Records of locating words and elements
____

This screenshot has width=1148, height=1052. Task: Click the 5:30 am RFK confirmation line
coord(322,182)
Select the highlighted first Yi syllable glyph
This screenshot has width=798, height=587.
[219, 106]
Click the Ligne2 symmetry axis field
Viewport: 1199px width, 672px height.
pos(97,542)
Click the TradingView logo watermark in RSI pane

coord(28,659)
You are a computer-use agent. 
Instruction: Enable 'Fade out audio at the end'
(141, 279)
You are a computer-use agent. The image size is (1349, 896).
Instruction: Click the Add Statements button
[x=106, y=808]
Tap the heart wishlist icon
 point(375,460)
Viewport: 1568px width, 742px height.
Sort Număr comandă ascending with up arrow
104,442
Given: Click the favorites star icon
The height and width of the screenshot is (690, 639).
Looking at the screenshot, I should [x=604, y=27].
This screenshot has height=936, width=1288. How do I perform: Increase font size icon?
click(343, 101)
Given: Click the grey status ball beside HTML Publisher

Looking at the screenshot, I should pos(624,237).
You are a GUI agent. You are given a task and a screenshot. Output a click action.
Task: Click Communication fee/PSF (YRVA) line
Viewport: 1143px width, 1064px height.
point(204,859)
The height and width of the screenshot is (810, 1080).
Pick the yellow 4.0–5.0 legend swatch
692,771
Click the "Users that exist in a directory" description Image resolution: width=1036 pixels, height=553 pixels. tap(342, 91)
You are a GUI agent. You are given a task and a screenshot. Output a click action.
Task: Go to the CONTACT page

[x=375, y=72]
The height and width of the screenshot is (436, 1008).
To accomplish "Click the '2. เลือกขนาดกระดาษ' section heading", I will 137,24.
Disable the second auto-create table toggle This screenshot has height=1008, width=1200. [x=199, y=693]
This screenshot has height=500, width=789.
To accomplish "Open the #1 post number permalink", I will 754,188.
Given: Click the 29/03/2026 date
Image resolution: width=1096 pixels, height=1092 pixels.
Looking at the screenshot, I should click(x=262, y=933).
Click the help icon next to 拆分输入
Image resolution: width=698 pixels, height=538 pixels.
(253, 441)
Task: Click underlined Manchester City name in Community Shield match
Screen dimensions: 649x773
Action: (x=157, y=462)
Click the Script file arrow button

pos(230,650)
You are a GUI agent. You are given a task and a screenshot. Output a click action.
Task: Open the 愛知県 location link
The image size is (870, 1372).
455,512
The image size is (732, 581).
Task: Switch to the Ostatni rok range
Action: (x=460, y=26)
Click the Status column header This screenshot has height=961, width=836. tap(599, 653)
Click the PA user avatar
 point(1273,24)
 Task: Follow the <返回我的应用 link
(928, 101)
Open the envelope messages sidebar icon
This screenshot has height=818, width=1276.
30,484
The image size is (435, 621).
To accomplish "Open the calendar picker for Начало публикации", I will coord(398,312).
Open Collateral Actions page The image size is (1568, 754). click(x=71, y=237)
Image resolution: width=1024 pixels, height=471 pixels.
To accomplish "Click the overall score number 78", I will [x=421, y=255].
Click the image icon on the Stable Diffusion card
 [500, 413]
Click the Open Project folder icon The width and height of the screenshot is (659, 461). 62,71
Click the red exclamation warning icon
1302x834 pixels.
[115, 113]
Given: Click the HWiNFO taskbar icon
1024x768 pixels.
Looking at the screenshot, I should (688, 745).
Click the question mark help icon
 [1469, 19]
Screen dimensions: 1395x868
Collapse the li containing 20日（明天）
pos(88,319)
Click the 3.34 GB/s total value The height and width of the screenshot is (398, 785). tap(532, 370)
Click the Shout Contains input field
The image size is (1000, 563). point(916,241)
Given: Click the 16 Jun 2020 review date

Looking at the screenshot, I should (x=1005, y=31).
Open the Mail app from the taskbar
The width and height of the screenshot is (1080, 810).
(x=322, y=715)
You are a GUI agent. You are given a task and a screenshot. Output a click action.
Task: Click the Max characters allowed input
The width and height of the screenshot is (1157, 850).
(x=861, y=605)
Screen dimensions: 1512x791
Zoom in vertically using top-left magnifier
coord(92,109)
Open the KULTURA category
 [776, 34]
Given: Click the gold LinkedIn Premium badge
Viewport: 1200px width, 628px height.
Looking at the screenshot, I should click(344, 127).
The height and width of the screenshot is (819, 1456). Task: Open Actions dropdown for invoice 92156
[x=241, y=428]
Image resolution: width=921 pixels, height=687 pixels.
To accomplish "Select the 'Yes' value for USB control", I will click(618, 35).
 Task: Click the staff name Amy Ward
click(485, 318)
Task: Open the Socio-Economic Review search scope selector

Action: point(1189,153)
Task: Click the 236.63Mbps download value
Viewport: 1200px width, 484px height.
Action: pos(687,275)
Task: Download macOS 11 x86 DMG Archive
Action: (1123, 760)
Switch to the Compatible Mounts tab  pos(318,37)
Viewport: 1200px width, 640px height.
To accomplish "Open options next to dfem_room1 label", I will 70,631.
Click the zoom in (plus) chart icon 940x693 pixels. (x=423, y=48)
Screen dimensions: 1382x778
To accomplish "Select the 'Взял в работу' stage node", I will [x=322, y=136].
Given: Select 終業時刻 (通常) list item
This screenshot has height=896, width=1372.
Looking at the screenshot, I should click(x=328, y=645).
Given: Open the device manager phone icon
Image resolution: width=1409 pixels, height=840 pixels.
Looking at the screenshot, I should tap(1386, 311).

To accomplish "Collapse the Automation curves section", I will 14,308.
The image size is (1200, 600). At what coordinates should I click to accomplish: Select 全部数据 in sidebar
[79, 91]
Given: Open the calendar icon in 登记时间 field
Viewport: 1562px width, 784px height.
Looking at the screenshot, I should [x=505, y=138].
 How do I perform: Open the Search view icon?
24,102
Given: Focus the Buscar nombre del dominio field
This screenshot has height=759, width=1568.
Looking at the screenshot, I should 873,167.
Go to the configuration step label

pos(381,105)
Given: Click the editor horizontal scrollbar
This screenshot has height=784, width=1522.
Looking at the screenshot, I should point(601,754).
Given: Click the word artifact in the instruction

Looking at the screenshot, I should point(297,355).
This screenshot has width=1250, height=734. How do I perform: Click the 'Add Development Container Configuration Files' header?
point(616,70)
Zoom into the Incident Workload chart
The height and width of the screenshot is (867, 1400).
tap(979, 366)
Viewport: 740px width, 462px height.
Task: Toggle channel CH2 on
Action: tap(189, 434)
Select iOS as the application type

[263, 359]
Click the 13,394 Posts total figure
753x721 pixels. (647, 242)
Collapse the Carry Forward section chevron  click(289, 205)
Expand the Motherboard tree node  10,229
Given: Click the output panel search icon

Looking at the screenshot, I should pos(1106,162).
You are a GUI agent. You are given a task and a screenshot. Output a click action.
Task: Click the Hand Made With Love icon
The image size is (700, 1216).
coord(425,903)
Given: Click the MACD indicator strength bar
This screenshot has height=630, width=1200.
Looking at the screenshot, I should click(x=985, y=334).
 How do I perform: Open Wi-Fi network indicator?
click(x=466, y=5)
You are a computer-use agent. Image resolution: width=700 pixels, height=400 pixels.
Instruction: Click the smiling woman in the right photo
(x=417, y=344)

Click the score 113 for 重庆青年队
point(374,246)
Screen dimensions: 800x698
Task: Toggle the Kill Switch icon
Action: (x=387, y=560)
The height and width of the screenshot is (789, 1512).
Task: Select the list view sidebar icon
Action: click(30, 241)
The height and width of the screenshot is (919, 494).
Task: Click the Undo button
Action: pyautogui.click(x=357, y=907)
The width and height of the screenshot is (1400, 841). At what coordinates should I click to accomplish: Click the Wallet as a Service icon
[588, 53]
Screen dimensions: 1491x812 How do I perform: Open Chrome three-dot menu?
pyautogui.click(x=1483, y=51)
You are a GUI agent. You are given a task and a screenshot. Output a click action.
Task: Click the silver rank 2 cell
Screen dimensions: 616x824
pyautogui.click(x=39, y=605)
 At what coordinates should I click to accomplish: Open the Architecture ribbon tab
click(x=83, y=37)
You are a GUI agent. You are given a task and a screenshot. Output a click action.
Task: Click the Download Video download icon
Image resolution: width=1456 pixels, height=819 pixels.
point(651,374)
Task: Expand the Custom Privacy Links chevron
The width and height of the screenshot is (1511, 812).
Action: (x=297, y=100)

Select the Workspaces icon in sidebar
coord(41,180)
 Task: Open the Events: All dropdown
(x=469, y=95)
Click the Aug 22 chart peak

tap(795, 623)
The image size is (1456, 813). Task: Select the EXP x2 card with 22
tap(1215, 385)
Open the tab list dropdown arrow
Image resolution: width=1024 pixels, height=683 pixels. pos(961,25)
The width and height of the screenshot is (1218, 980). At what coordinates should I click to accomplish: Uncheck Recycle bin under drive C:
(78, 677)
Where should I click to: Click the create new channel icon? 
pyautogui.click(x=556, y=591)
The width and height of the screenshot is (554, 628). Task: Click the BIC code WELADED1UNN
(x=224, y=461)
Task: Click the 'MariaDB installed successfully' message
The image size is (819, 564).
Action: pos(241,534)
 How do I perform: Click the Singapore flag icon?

____

- [EXERCISE]:
Render the stretch of entries from the line that contains "Task: Follow the <返回我的应用 link" through the line that contains "I will coord(398,312)." as a Markdown table with the columns Row and Line. Number each line in order and leave out any blank lines.

- [RESULT OF THIS EXERCISE]:
| Row | Line |
|---|---|
| 1 |  Task: Follow the <返回我的应用 link |
| 2 | (928, 101) |
| 3 | Open the envelope messages sidebar icon |
| 4 | This screenshot has height=818, width=1276. |
| 5 | 30,484 |
| 6 | The image size is (435, 621). |
| 7 | To accomplish "Open the calendar picker for Начало публикации", I will coord(398,312). |